Extreme token efficiency: Achieving comparable or superior generation quality with only 64/128 1D tokens compared to methods utilizing 256–1024 tokens leads to concrete computational savings in training and inference of downstream diffusion or autoregressive models.
Transferable recipe: The approach of "forcing information flow via masking and structuring latent spaces via foundation model alignment" is not restricted to images but is likely applicable to any highly compressed autoencoding pipelines (e.g., video/audio tokenizers, VAE latent spaces).

Limitations & Future Work¶

Heavy reliance on DINOv2: Semantic masking, representation alignment, encoder initialization, and the discriminator all rely on DINOv2. If replaced with a weaker visual foundation model or applied to modalities lacking high-quality pre-trained features, performance gains might diminish significantly. This robustness was not analyzed.
Multiple losses and hyperparameters: The framework involves five loss terms, mask ratios, random-to-semantic mixing ratios, and decoder fine-tuning, making the pipeline relatively complex. Some hyperparameters like \(M\) might still require tuning for new datasets (albeit being more stable than tuning KL weights directly).
Evaluated only on ImageNet class-conditional generation: The method has not been validated on more complex scenarios like text-to-image, high-resolution (>512), or video. Additionally, semantic masking relies on clean cls-patch similarities, and its efficacy on cluttered scenes with multiple objects requires further investigation.
No open-source code: Replicating the work requires custom implementation of the masking, alignment, and other training details.

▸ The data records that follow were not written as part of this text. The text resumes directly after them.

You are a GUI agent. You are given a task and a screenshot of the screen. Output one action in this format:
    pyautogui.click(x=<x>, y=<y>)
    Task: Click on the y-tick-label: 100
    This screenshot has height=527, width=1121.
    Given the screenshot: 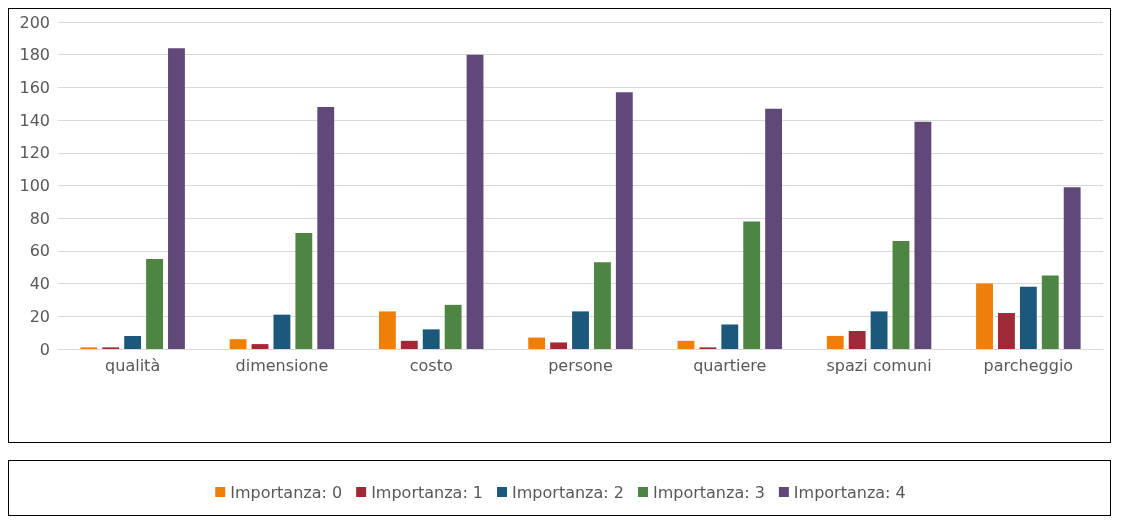 What is the action you would take?
    pyautogui.click(x=34, y=186)
    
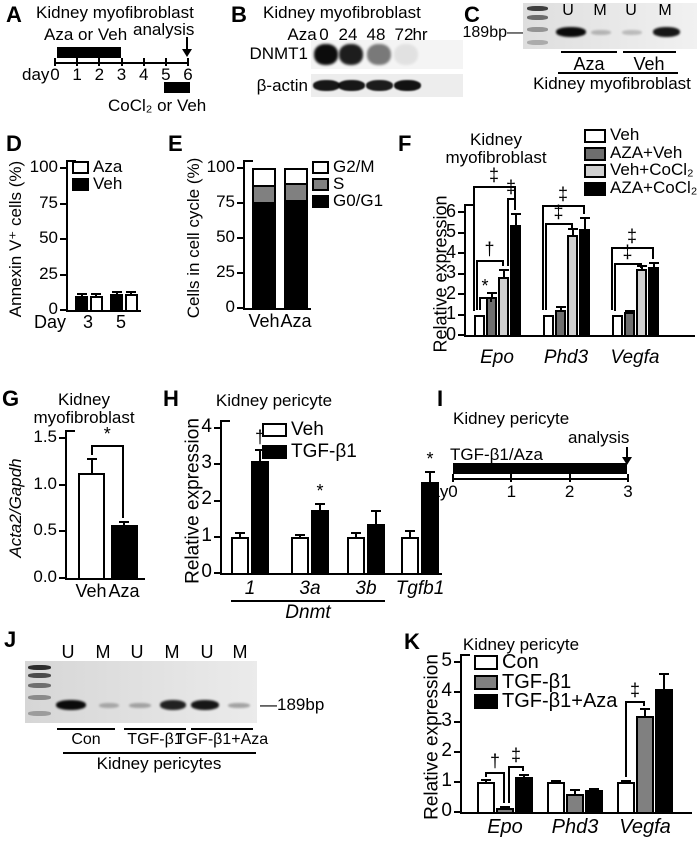  What do you see at coordinates (302, 34) in the screenshot?
I see `aza-header-label: Aza` at bounding box center [302, 34].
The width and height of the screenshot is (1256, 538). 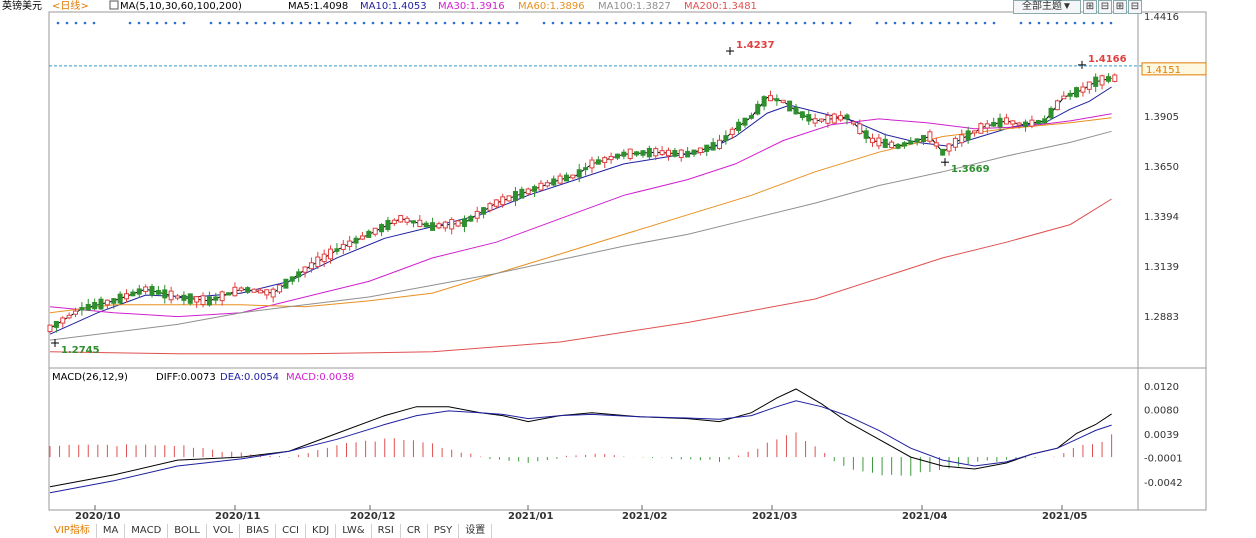 What do you see at coordinates (472, 6) in the screenshot?
I see `ma-value-ma30: MA30:1.3916` at bounding box center [472, 6].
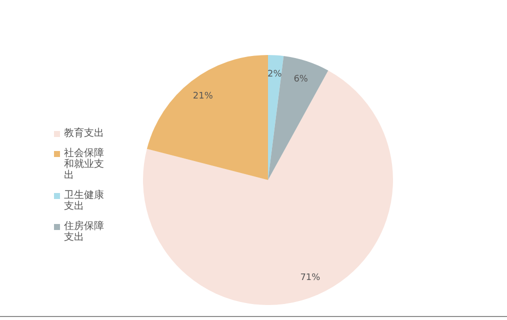 This screenshot has width=507, height=320. What do you see at coordinates (275, 74) in the screenshot?
I see `data-label: 2%` at bounding box center [275, 74].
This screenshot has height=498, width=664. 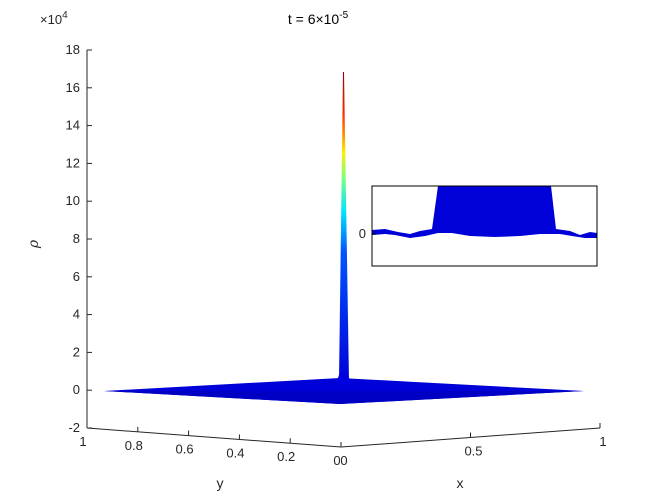 What do you see at coordinates (54, 18) in the screenshot?
I see `z-multiplier: ×10⁴` at bounding box center [54, 18].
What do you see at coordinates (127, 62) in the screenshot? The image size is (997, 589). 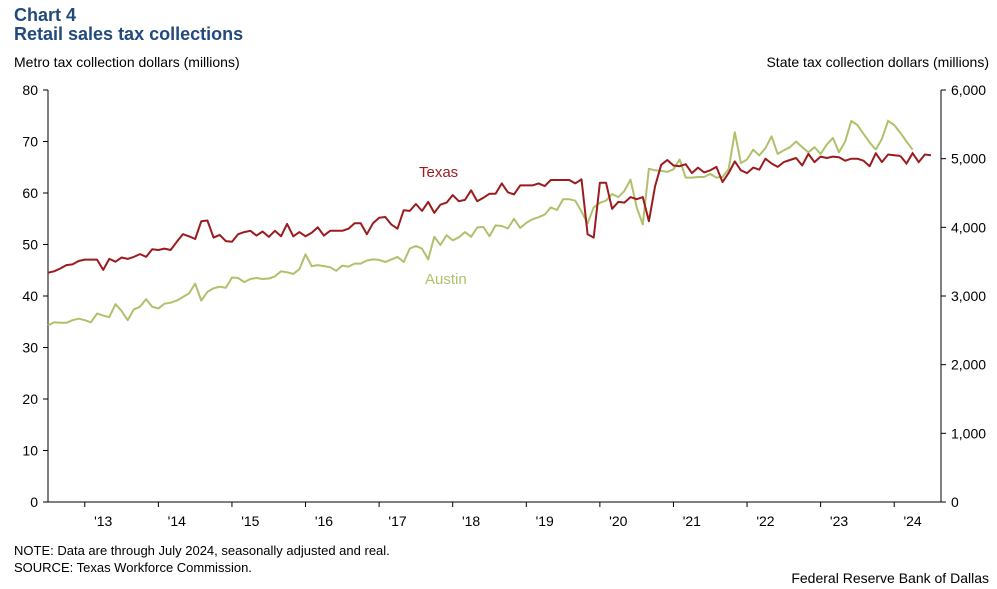 I see `left-axis-title: Metro tax collection dollars (millions)` at bounding box center [127, 62].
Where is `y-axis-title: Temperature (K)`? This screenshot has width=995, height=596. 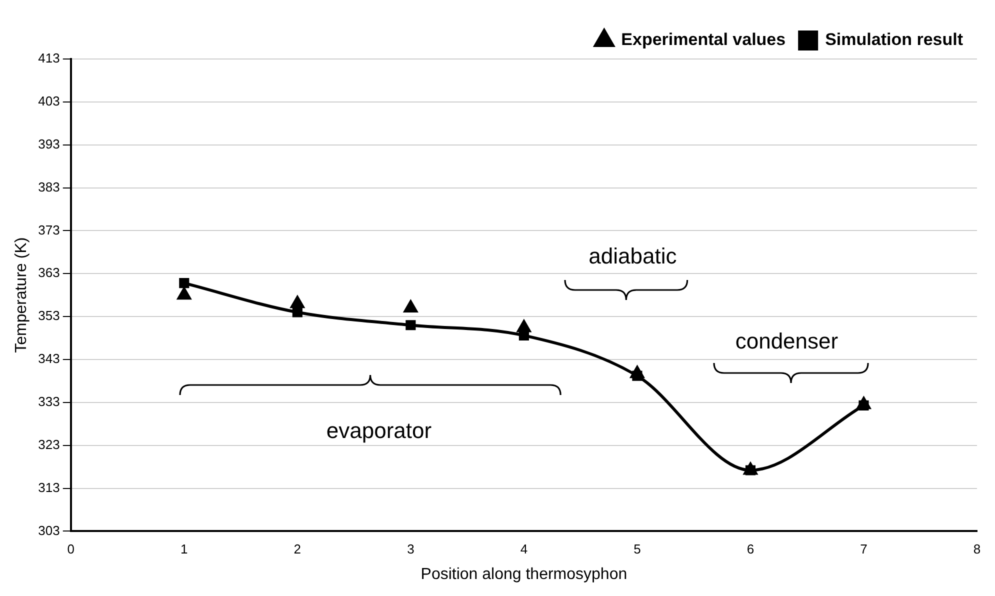
y-axis-title: Temperature (K) is located at coordinates (22, 295).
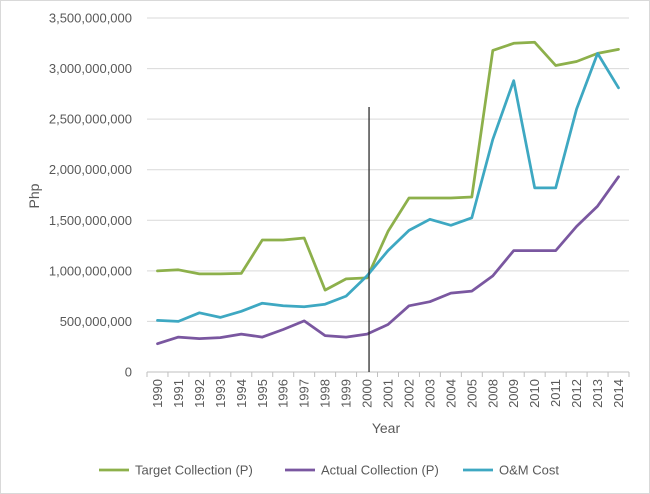 Image resolution: width=650 pixels, height=494 pixels. What do you see at coordinates (158, 394) in the screenshot?
I see `x-tick-label: 1990` at bounding box center [158, 394].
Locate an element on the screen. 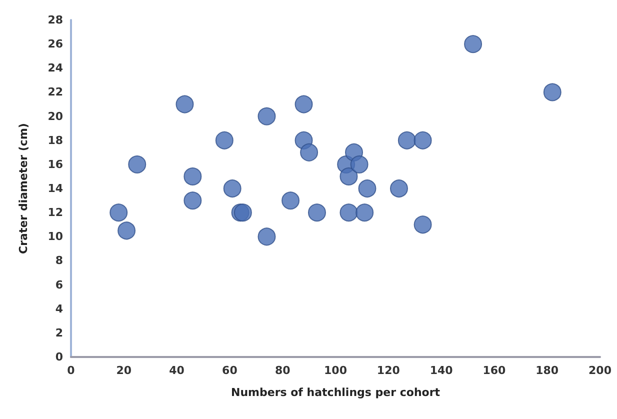 This screenshot has width=617, height=419. x-tick-label: 80 is located at coordinates (282, 370).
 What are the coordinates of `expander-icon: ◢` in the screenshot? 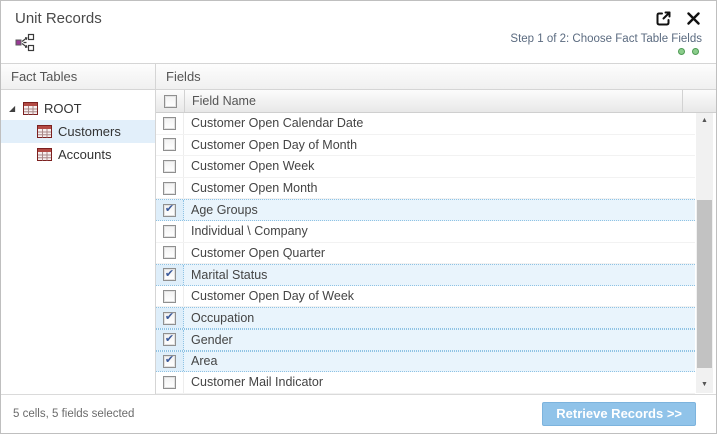 It's located at (12, 108).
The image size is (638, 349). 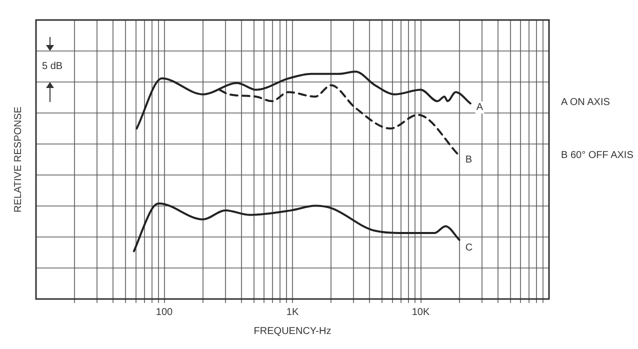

vs. SoftVQ-VAE: Both work on highly compressed 1D continuous tokenization. SoftVQ-VAE aggregates soft codewords to bridge discrete and continuous representations, whereas MacTok directly builds on the KL-VAE framework and solves collapse via image masking. At 64 tokens, MacTok delivers better gFID (1.58 vs. 1.78 at 256).
vs. MAETok: Both leverage masked autoencoding and utilize semantic targets like DINOv2. However, MAETok is a pure AE with multiple auxiliary semantic objectives, while MacTok is a KL-VAE leveraging image masking and global/local alignment, achieving better generation with 128 tokens (1.44 vs. 1.67 at 256).
vs. l-DeTok / MAR-VAE: Both belong to the continuous KL VAE family. The former relies on denoising objectives during training. In contrast, MacTok emphasizes "image token masking + representation alignment to structure the latent," achieving superior generation with fewer tokens.
vs. VA-VAE / REPA: Both align representations as well, but they often perform coarse-grained global alignment or require fixed token counts. MacTok's dual-granularity global and local alignment naturally scales to variable token lengths.

Rating¶

Novelty: ⭐⭐⭐⭐ The distinction between "image token masking vs. latent token masking" provides genuine insight. The combination of DINO semantic masking and dual-granularity alignment is solid, though individual techniques are clever combinations of existing ideas.
Experimental Thoroughness: ⭐⭐⭐⭐ Systematic comparisons at 256/512 resolutions, comprehensive component/mask-ratio evaluations, latent space visualization, and linear probing are well-covered, though limited to ImageNet class-conditional generation.
Writing Quality: ⭐⭐⭐⭐ The logic flow from motivation to observation to method is clear; Figures 1, 4, and 5 are intuitive, and equations are thorough.
Value: ⭐⭐⭐⭐ Extreme token efficiency combined with robust training offers practical value for generative modeling, alongside a recipe that is highly transferable to other modality tokenizers.